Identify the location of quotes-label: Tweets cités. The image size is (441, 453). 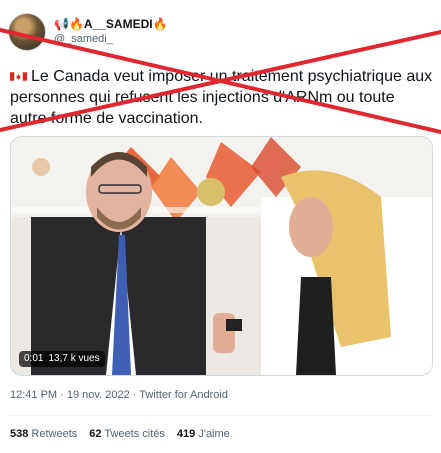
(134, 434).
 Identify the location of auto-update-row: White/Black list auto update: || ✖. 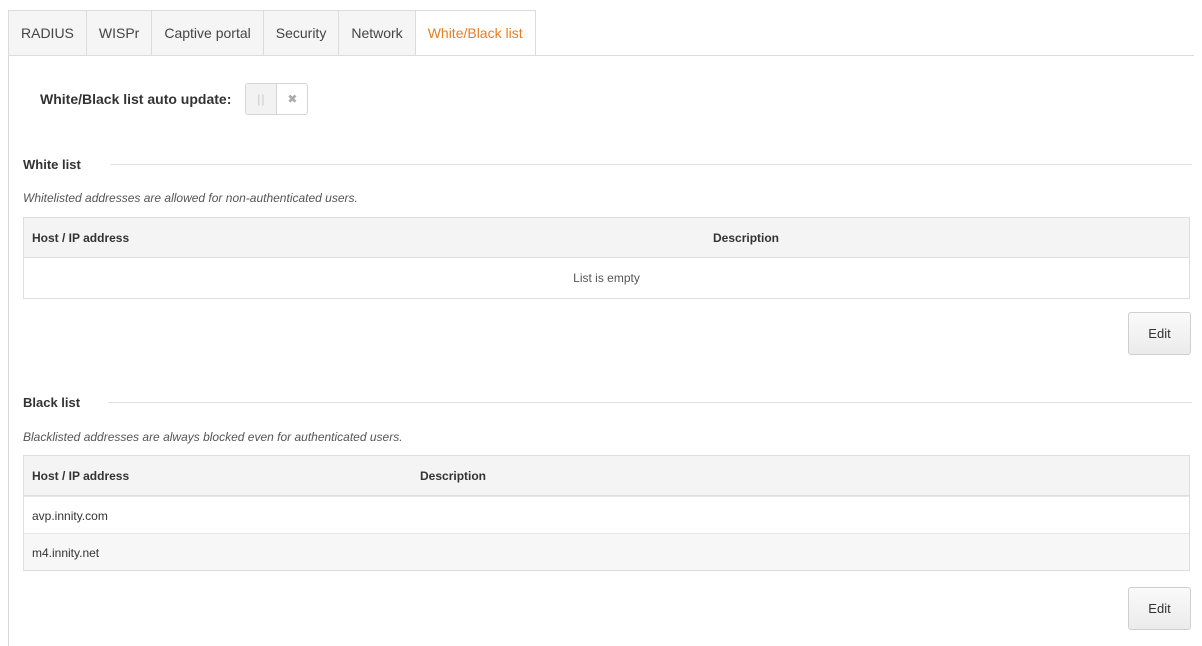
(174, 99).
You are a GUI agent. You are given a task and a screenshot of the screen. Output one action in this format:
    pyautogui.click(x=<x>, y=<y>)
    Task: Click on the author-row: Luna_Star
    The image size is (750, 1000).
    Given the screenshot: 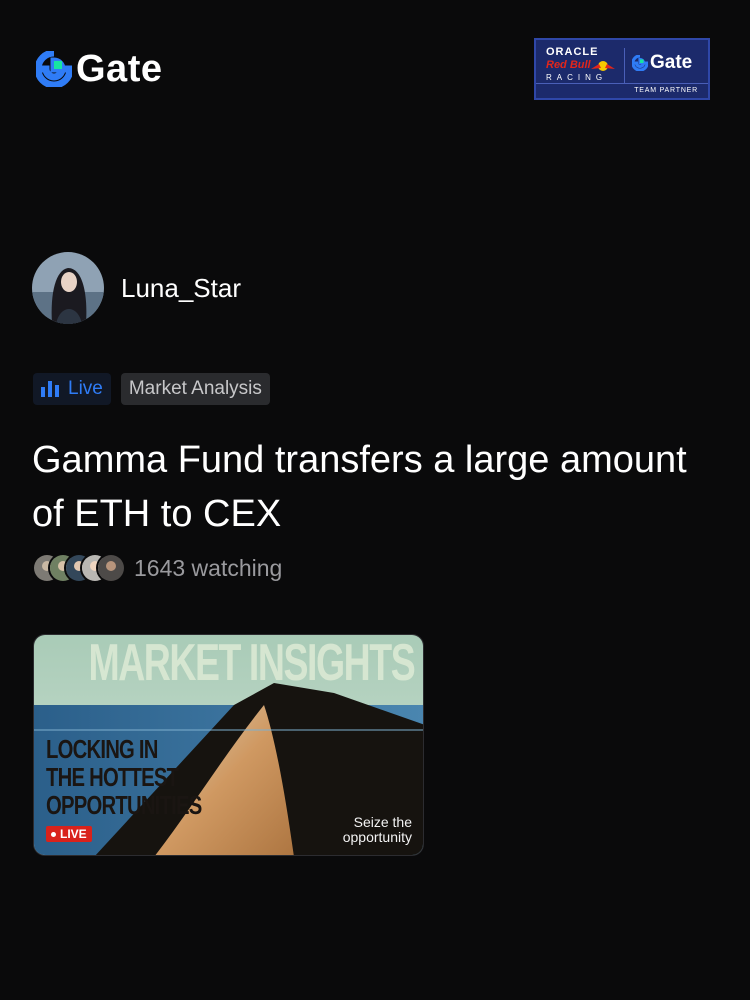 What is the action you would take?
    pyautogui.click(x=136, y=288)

- - - - - - -

> [Prompt]: In the lines of the records from the one containing "You are a GUI" through the one containing "The image size is (750, 1000).", inclusive, substitute "assistant" for "agent" and reproduce only those lines, with all else unchanged.

> [Response to the exercise]:
You are a GUI assistant. You are given a task and a screenshot of the screen. Output one action in this format:
    pyautogui.click(x=<x>, y=<y>)
    Task: Click on the author-row: Luna_Star
    The image size is (750, 1000).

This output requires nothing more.